#### INSTRUCTIONS TO FOLLOW:
Repeat exactly the lines below that lie between the line with "Facebook (180, 1993)" and the line with "Effacer tout (63, 311)", counting both of those lines as part of the answer.

_ _ _ _ _ _ _

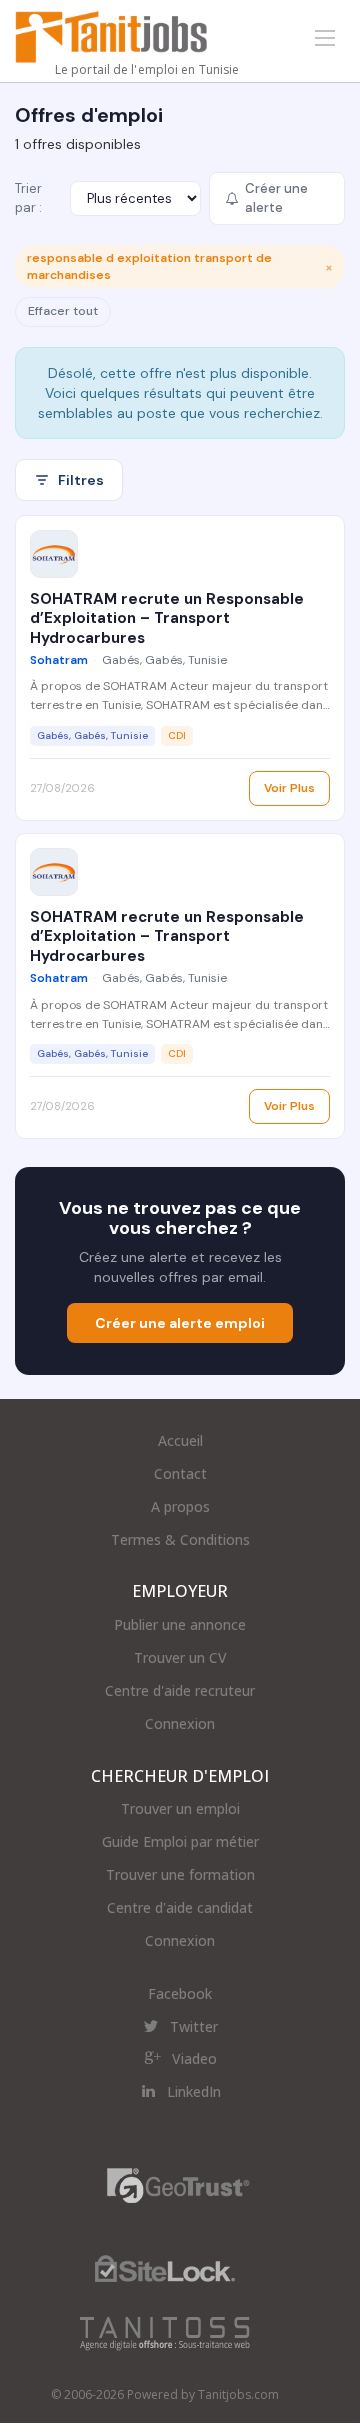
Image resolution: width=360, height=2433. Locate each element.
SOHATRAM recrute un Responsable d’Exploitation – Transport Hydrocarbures (167, 618)
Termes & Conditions (180, 1539)
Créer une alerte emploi (180, 1323)
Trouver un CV (180, 1657)
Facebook (180, 1993)
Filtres (81, 480)
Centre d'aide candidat (180, 1907)
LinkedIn (194, 2091)
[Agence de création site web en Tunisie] (165, 2332)
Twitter (194, 2026)
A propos (180, 1506)
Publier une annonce (180, 1624)
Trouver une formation (180, 1874)
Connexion (180, 1723)
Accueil (180, 1440)
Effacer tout (63, 311)
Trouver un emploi (180, 1808)
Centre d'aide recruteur (180, 1690)
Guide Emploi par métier (180, 1841)
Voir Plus (289, 788)
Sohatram (59, 660)
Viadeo (194, 2058)
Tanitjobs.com (238, 2394)
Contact (180, 1473)
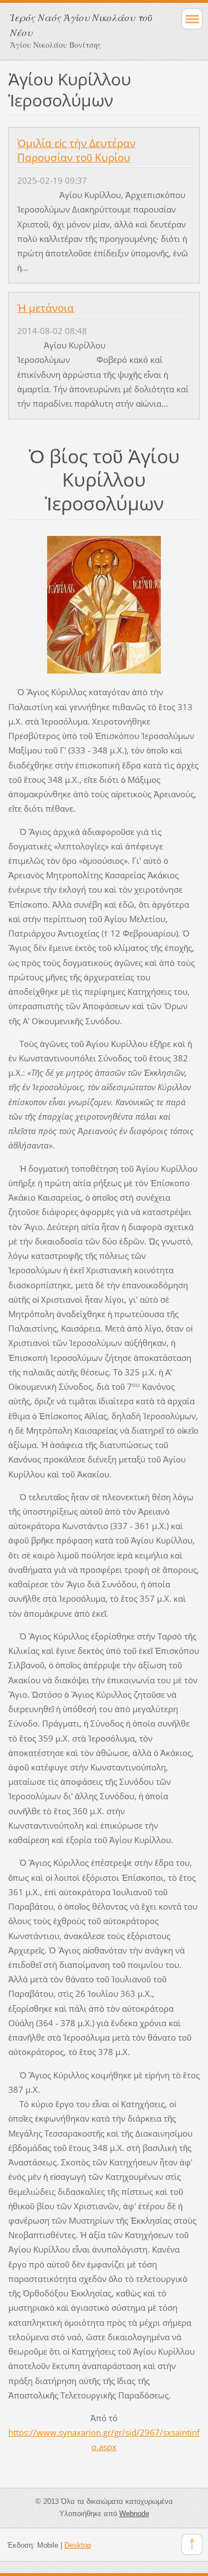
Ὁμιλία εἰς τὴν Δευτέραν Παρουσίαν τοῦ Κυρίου (76, 150)
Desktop (77, 2545)
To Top (191, 2544)
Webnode (134, 2513)
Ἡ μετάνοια (45, 308)
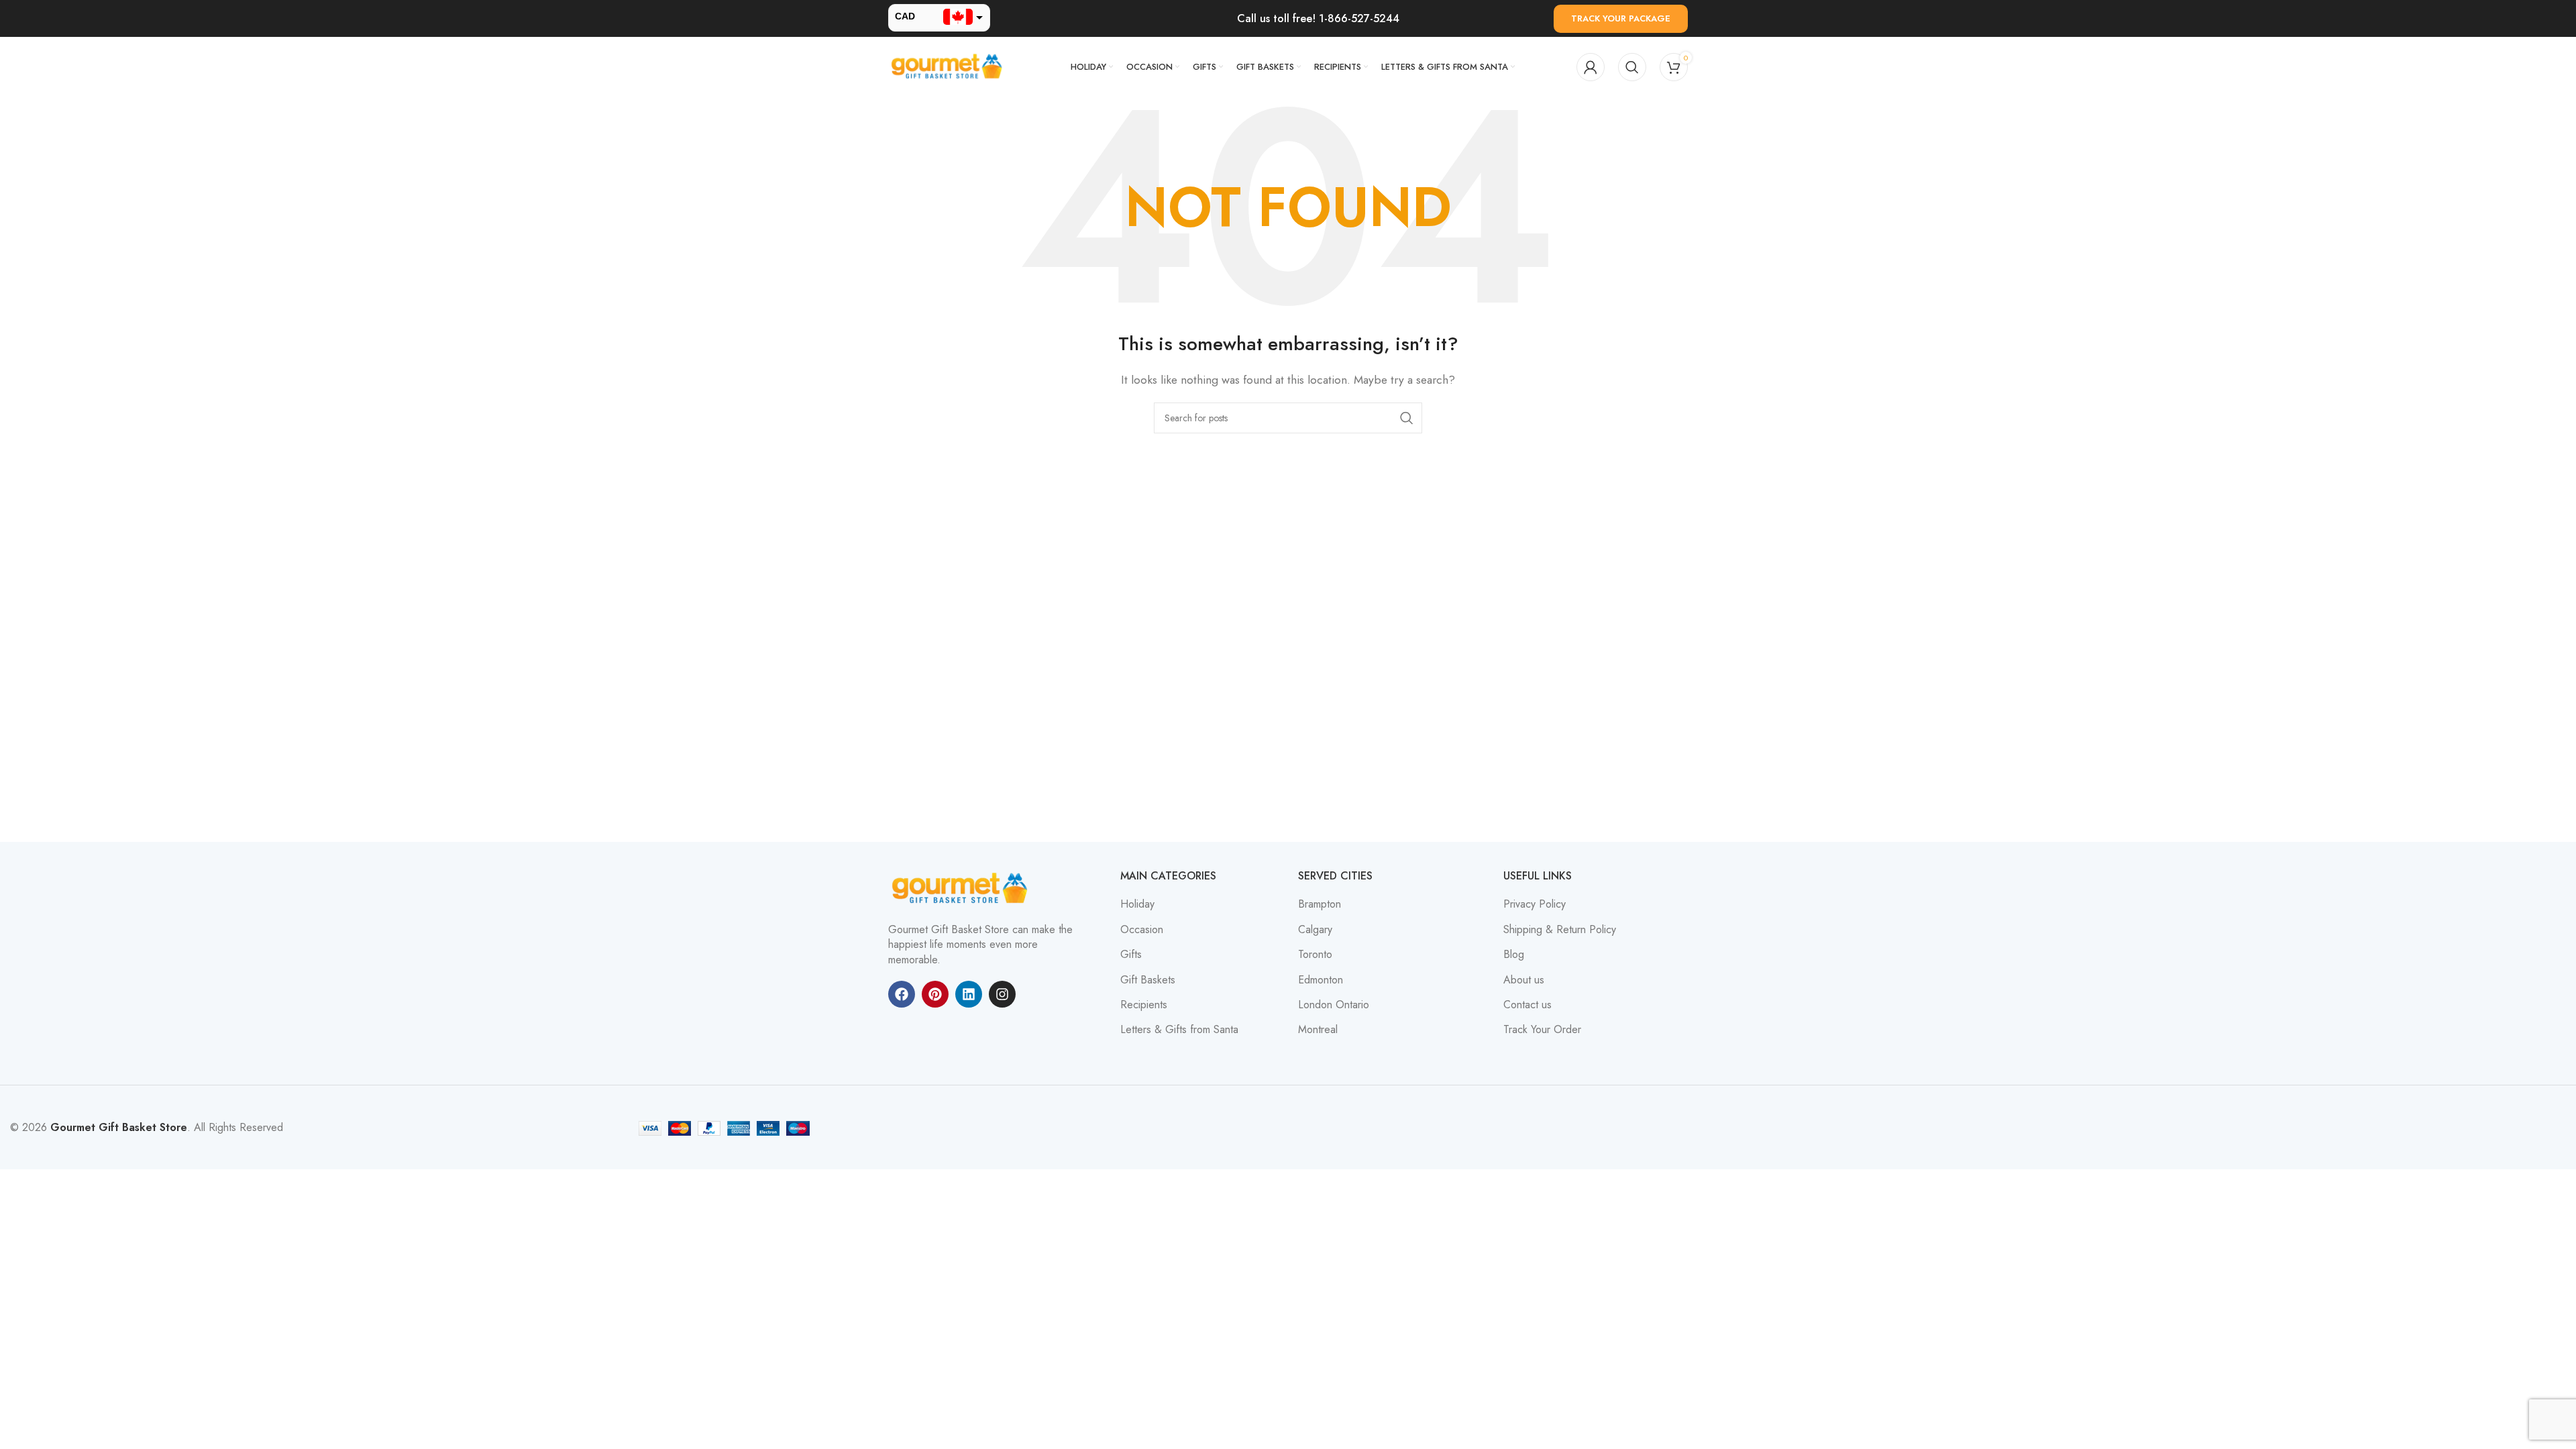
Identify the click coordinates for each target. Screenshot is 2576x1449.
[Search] (1632, 67)
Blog (1513, 954)
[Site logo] (948, 66)
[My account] (1590, 67)
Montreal (1318, 1029)
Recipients (1143, 1005)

_ _ _ _ _ _ _

#### ANSWER SPACE:
Facebook (180, 1993)
Filtres (81, 480)
Centre d'aide candidat (180, 1907)
LinkedIn (194, 2091)
[Agence de création site web en Tunisie] (165, 2332)
Twitter (194, 2026)
A propos (180, 1506)
Publier une annonce (180, 1624)
Trouver une formation (180, 1874)
Connexion (180, 1723)
Accueil (180, 1440)
Effacer tout (63, 311)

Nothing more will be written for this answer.